The reasons for the limited forcing constraint relate back to our original hypotheses. We first hypothesized that the effectiveness of aerosol measurements to constrain uncertainty in forcing would be reduced if the two quantities depended on different processes. However, we eliminated this possibility by ensuring that the same 28 parameters in a single global aerosol model were the only sources of uncertainty in both aerosol and forcing. We further hypothesized that if aerosols and forcing had different sensitivities to the parameters, then this would reduce the effectiveness of aerosol measurements for constraining forcing. Nevertheless, we hoped to find enough environments globally to constrain most of the 28 uncertain dimensions and therefore eventually constrain forcing uncertainty. In fact, we did identify regions in which the uncertainties in aerosol and forcing were controlled by similar parameters, but we found that, even in these environments, the constraint on the forcing was limited. The cause of the weak constraint is related to the fact that uncertain parameters have compensating effects in the model, which leads to many ways in which combinations of different parameters lead to plausible aerosol models compared with measurements. This is termed equifinality. Our results show that equifinality in the global aerosol system significantly limits our ability to constrain the uncertainty in forcing caused by uncertainty in the aerosol model, even when using apparently closely related aerosol measurements that have the same sources of uncertainty. The result is that these equifinal aerosol models predict a narrow range of aerosols but a wide range of forcings.
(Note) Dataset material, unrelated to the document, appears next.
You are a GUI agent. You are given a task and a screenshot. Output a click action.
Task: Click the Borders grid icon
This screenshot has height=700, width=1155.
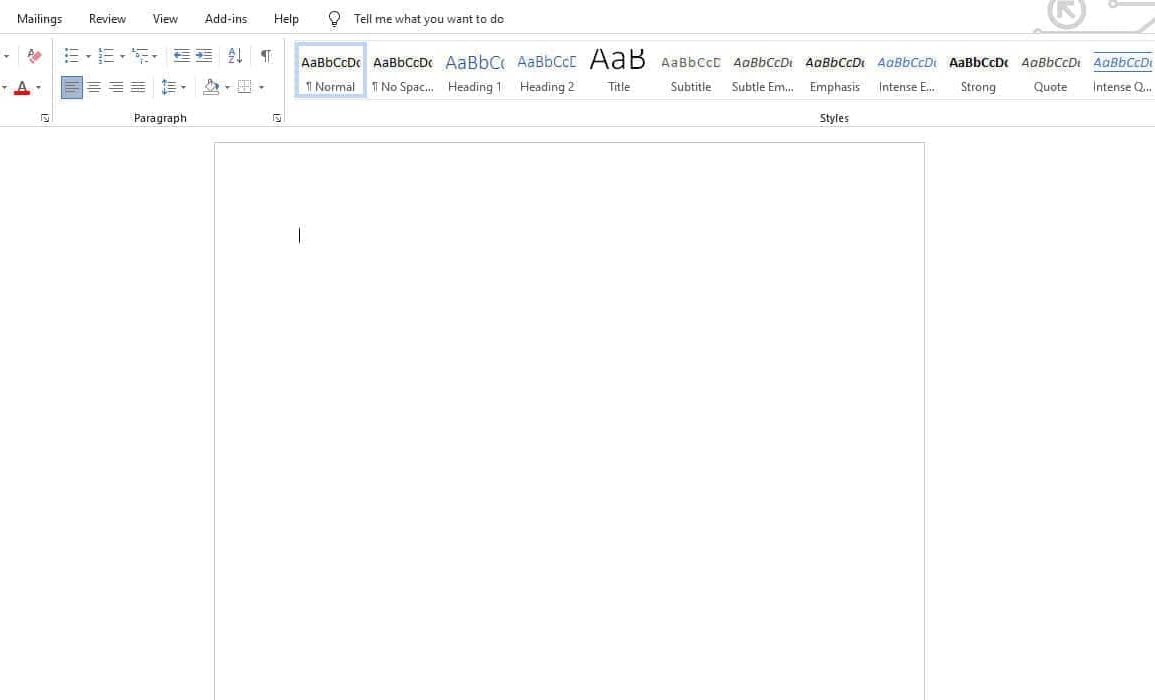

There are several important implications of equifinality in the aerosol system. First, because forcing must be predicted and cannot be measured directly, and because the impact of equifinality can only be estimated by dense sampling of model parameter space, it is likely to be a hidden source of uncertainty in most model studies. A model that is tuned to match an observed aerosol state will predict a particular forcing, but there will exist a range of equally plausible forcings that will not be detected unless the model’s full parameter space is sampled. Therefore, obtaining an accurate model for aerosol state variables is a necessary but not sufficient condition for obtaining an accurate model of radiative forcing, even if we account only for uncertainties in the aerosol component of the model. Second, several models, each achieving very good agreement with aerosol measurements, could calculate very different forcings just as we have found in a single model. Current models do not achieve universal good agreement with aerosol measurements (14), which suggests we are a long way from reducing the persistent diversity in aerosol−cloud forcing (1).

The results shown here also have implications for the use of emergent constraints to constrain climate models if parametric uncertainty is not accounted for. Emergent constraints are used when a relationship between two model outputs emerges from collections of climate model simulations, which allows the observational constraint of one output to be used to constrain the other, of relevance to long-term climate. In our model, a relationship between CCN and cloud albedo forcing emerges from multiple model simulations (Fig. 6), as expected. These results are based on a sample from the forcing and CCN emulators of 3 million parameter combinations (based on the same data as Fig. 3). Although a clear positive correlation of forcing with CCN emerges from these model runs, there is very large spread due to the 28-dimensional parametric uncertainty. Clearly, even high-precision CCN measurements will have a relatively small effect on forcing uncertainty when the emergent CCN−forcing relationship is so uncertain. Proper account needs to be taken of equifinality before robust conclusions can be drawn about the usefulness of emergent behavior among multiple models.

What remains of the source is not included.